From a marketing standpoint, the effectiveness of such messaging is difficult to dispute. Polarization generates attention, and attention reinforces brand salience. For a dominant player, provoking discourse can be more valuable than maintaining neutrality. The resulting debate is not a failure of communication but evidence of its reach.
However, the downstream impact within the athlete community is more complex. For participants who rely on run-walk strategies—often spending extended time on course—the implication of exclusion can feel misaligned with their lived experience. These athletes are not peripheral to the sport; they represent a substantial and meaningful segment of it. In many cases, they engage with the endurance challenge in ways that are, if anything, more prolonged and demanding. Their participation underscores an important point: endurance sport is not a monolith, and its value cannot be reduced to a single performance archetype.

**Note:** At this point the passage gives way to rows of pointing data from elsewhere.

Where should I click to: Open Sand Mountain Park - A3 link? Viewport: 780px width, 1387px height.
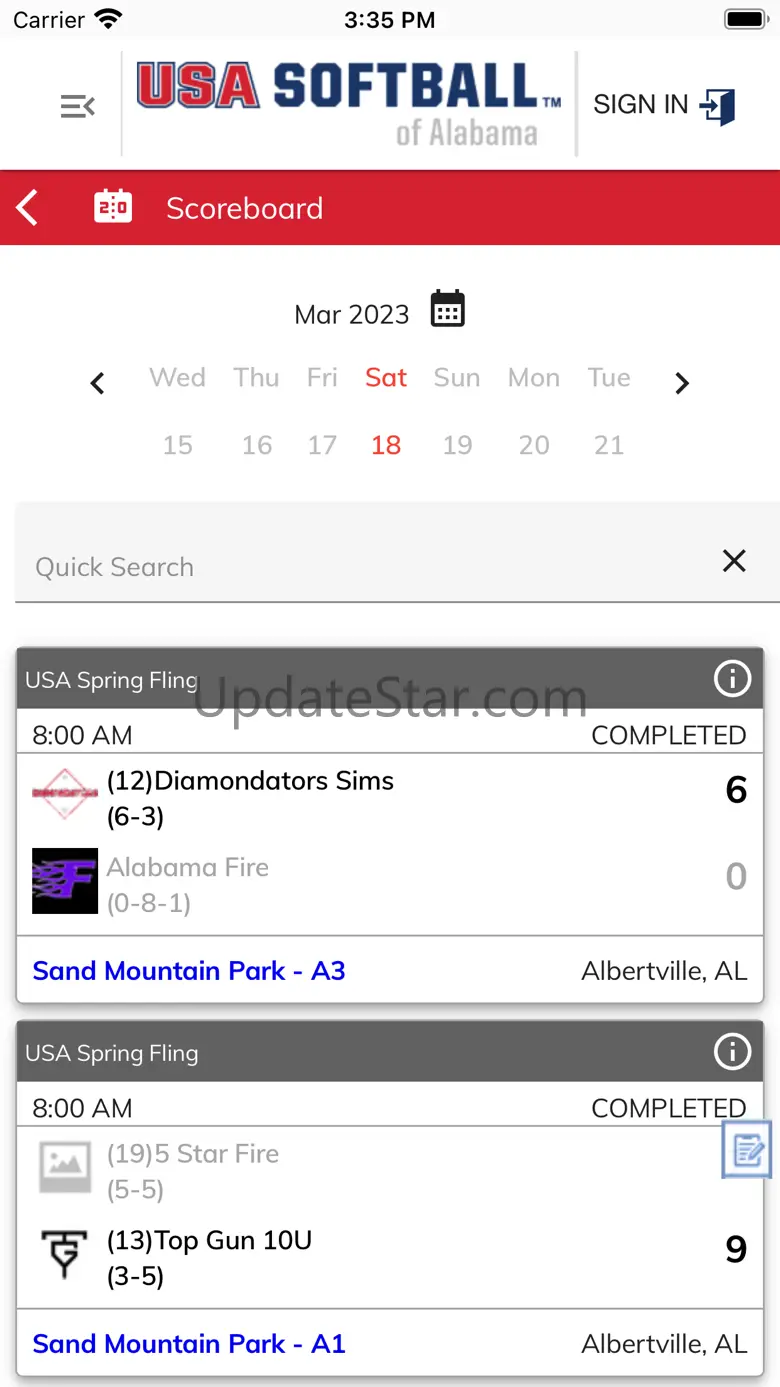click(189, 970)
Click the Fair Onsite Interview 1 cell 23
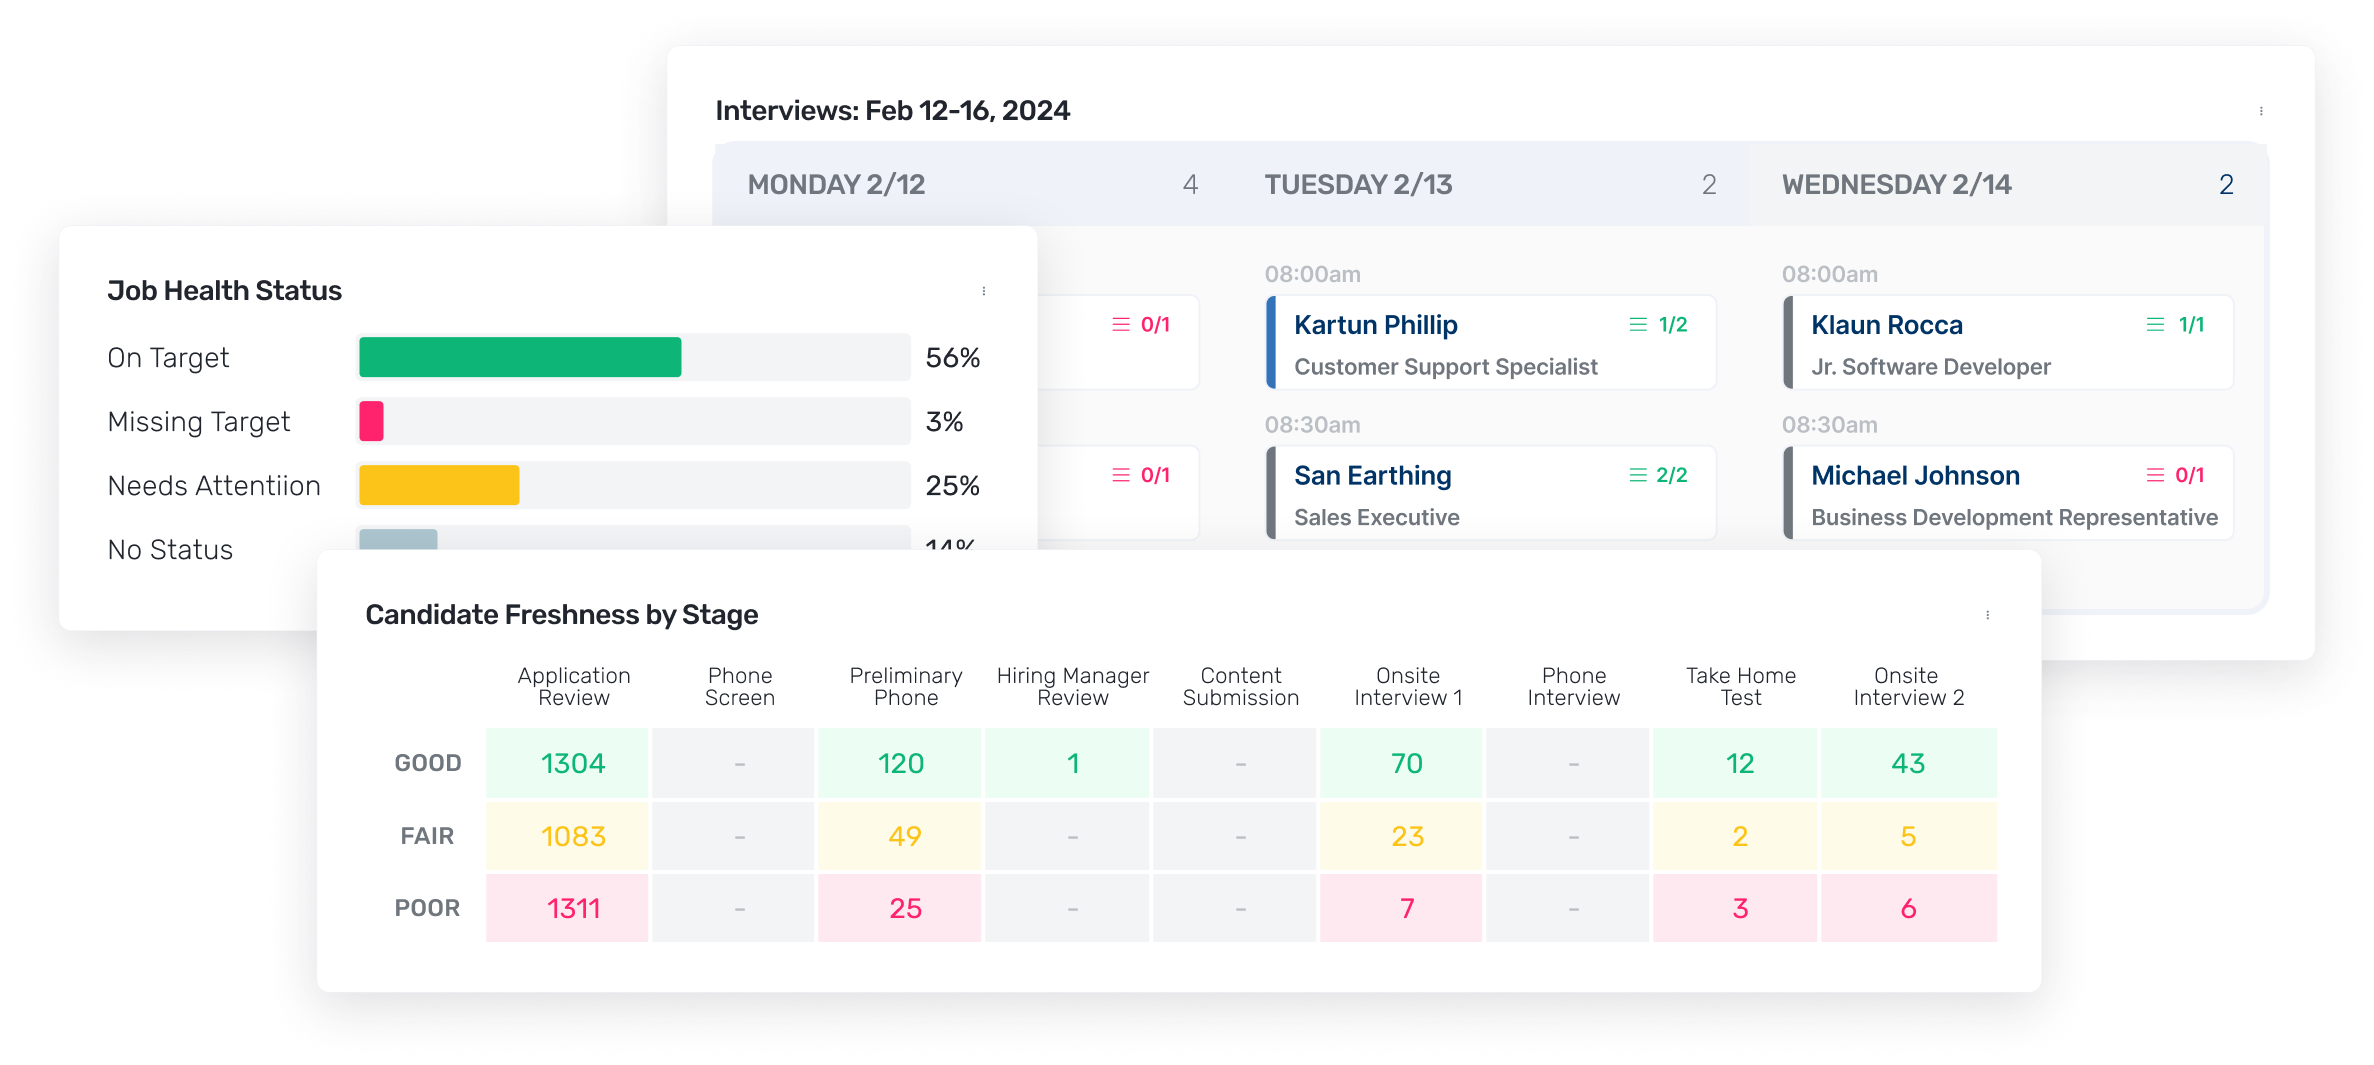The image size is (2374, 1065). 1406,836
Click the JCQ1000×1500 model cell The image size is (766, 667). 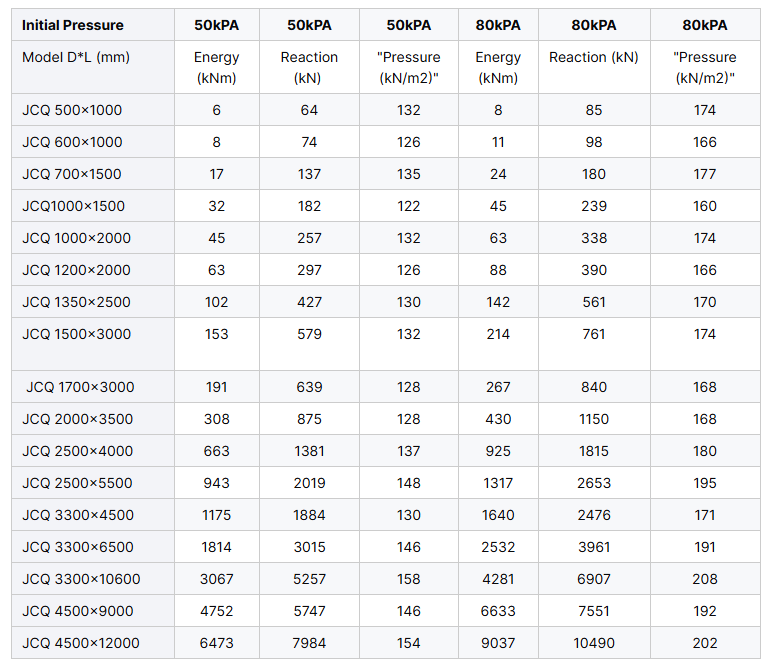93,206
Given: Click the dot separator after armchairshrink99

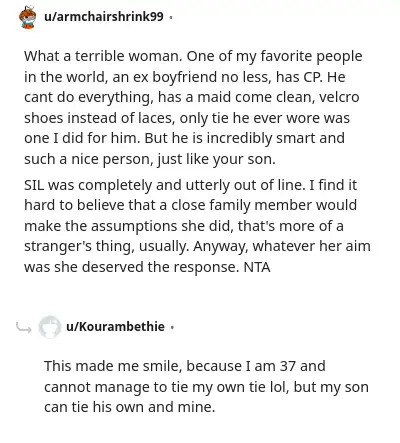Looking at the screenshot, I should click(171, 17).
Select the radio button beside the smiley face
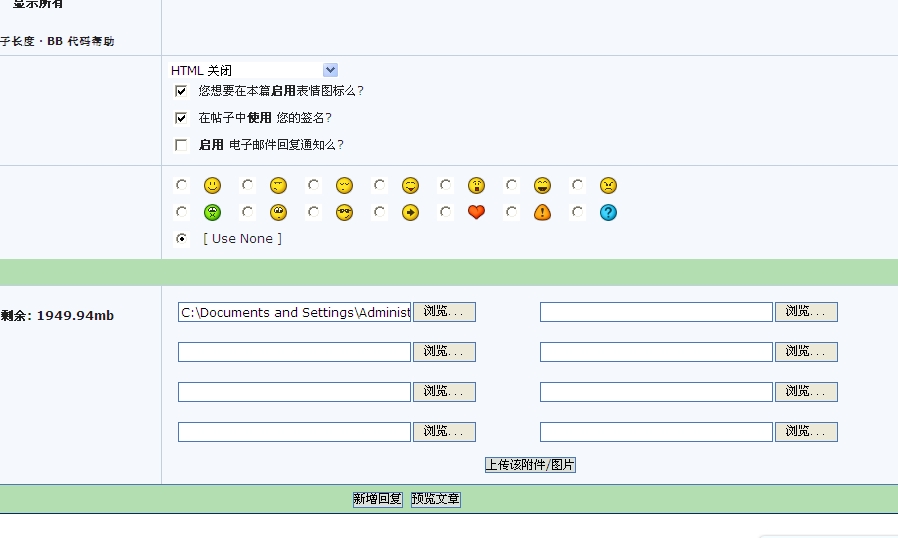This screenshot has width=898, height=538. pos(181,185)
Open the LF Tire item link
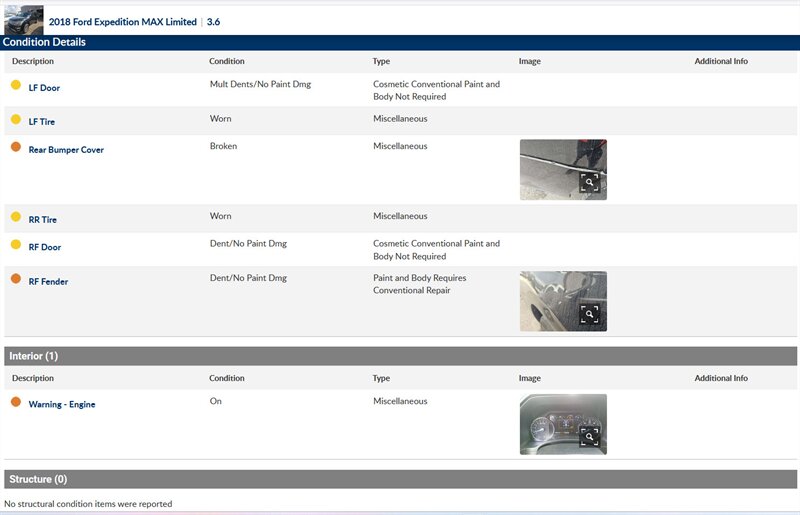Screen dimensions: 800x515 (x=43, y=122)
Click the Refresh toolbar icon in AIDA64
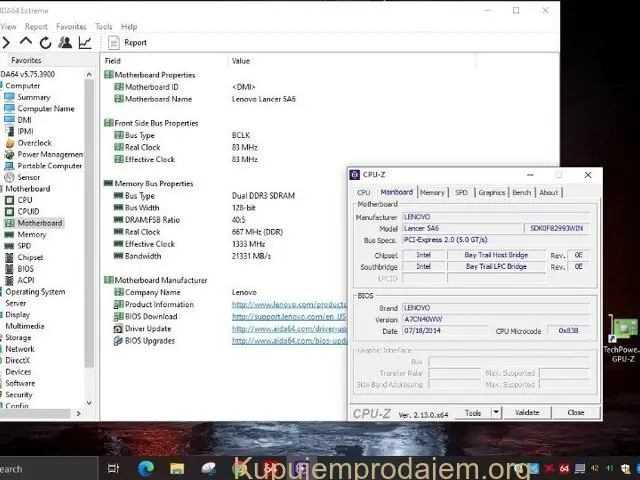640x480 pixels. tap(46, 43)
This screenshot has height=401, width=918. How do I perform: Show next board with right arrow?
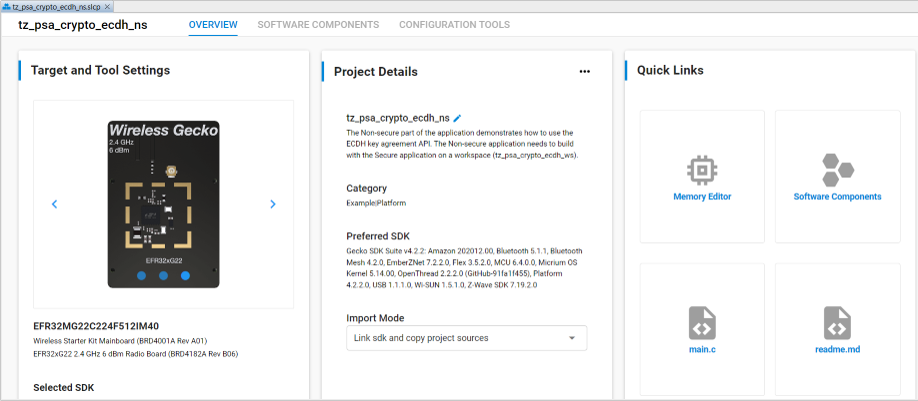273,204
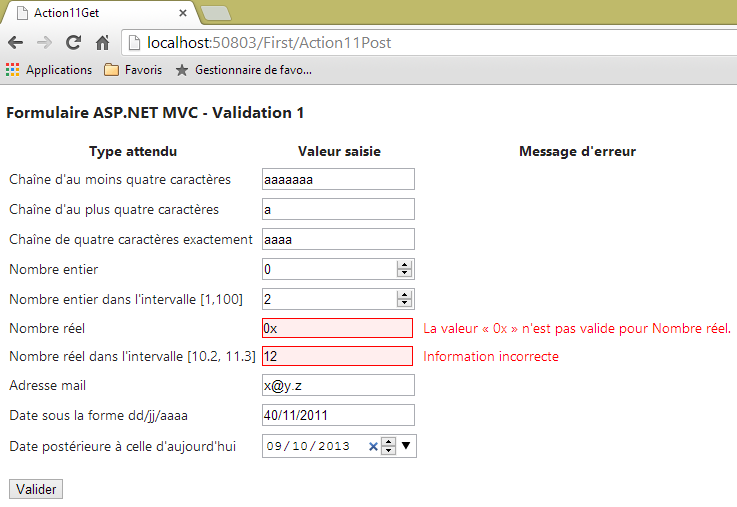Click the spinner on Nombre entier field

404,269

This tension becomes even more pronounced when examined at the level of local run culture. Contemporary run clubs frequently position themselves as universally inclusive, yet the operational realities of group training often tell a different story. Inclusivity, when treated as a declarative principle rather than a structural commitment, tends to erode under practical constraints.
For example, a group that promotes “all paces welcome” but lacks defined pacing cohorts, experienced group leaders, or intentional regrouping mechanisms will almost inevitably stratify along performance lines. Faster athletes drift ahead, intermediate athletes form an unstable middle, and slower participants are left without meaningful integration. In such cases, inclusivity exists rhetorically but not experientially.
This distinction—between stated values and enacted systems—is critical. True inclusivity requires deliberate design: segmentation, support, and an acknowledgment of heterogeneous athlete needs. Without these elements, the claim of inclusivity risks functioning more as a branding device than as a lived reality.
Conversely, environments that embrace a degree of exclusivity—particularly those oriented around performance—often exhibit a higher degree of internal coherence. When expectations are explicit, and the purpose of the group is clearly defined, participants can self-select accordingly. This does not inherently diminish accessibility; rather, it enhances alignment. Athletes who enter such spaces understand the demands being placed upon them and the outcomes being pursued.
The discomfort arises not from exclusivity itself, but from ambiguity. When a group or organization attempts to occupy both positions simultaneously—projecting inclusivity while operating with implicit performance thresholds—it creates a misalignment between expectation and experience. Athletes who feel misled by this discrepancy are not reacting to exclusion per se, but to a lack of transparency.
At a broader level, this reflects the inherent diversity of the endurance sport ecosystem. Athletes differ not only in ability, but in motivation, identity, and desired experience. Some are oriented toward competition and measurable progression; others toward completion, community, or personal challenge. These orientations are not hierarchically ordered, but they are distinct—and they benefit from environments that recognize and support those distinctions.
The prevailing impulse to collapse these differences into a single, universally inclusive framework may be well-intentioned, but it risks obscuring the specificity that makes each segment of the sport meaningful. A more effective approach is not to abandon inclusivity, but to refine it—shifting from broad, undifferentiated claims to more precise, structurally supported implementations.
In practical terms, this means acknowledging that no single environment can optimally serve all athletes simultaneously. It requires clarity of purpose, honesty in communication, and a willingness to design experiences that align with defined objectives.
Ultimately, the question is not whether endurance sport should be inclusive or exclusive. It is how deliberately and transparently those principles are applied. Because for athletes, the determining factor is not the stated philosophy, but the consistency between what is promised and what is experienced.